* Instruction *
Can you write out the discussion of the embassy authentication stamp from "I would guess" to "of incorporation anyway.", putting "Taiwan representative office" in place of "Taiwan office"?

* Source document *

The Japanese embassy does not want to play, so this morning i was unable to get the required authentication stamp on the company registration document, which also means i held off on the notarization and am not yet ready to hand in the paperwork - but since i was in Taipei i went to the MoEA anyway and had them check the documents - all fine (except the missing stamp and notarization). So now on to plan B - next report to come before long...
I would guess that any embassy/country office here in Taiwan would refuse to do that, it's not in their jurisdiction. I only know of once case where it worked, which was a fluke anyway (Lost Swede)
Good luck though! Personally I would contact the Taiwan office in Japan and go through whatever process they have established. You will need their seal on your certificate of incorporation anyway.
Yeah, that's what most companies do since it's convenient in most cases, but for me that route is most inconvenient (and expensive), since the nearest TECRO office is on another island, 400km away from home. That's why i took the hint from the MoEA and the notary i talked to in Hualien last week and went to my own embassy - and even the Taipei notary whom i saw afterwards suggested the same thing: after all, it is the logical thing to do. I am going to ask the Nomura Resarch Institute (whose explicit job it is to help Japanese citizens abroad in business related matters) to follow up with the embassy on my behalf - i haven't given up the idea yet that it can be done, after all.

* Data extract *

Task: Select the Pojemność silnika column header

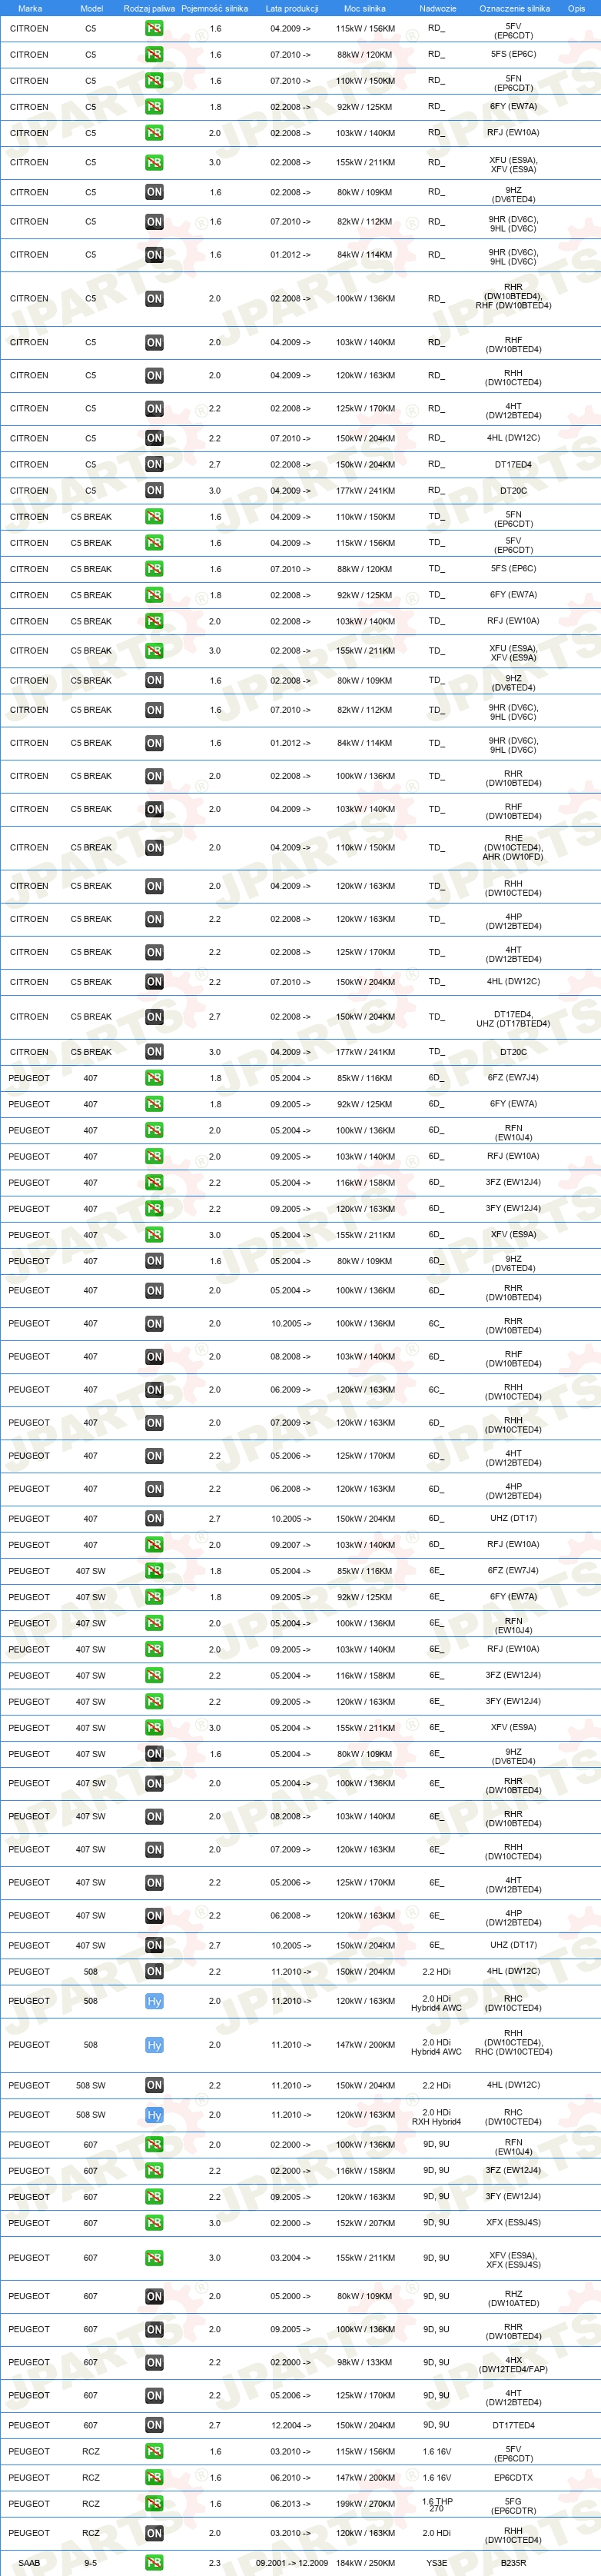Action: point(214,8)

* Written reply *
I would guess that any embassy/country office here in Taiwan would refuse to do that, it's not in their jurisdiction. I only know of once case where it worked, which was a fluke anyway (Lost Swede)
Good luck though! Personally I would contact the Taiwan representative office in Japan and go through whatever process they have established. You will need their seal on your certificate of incorporation anyway.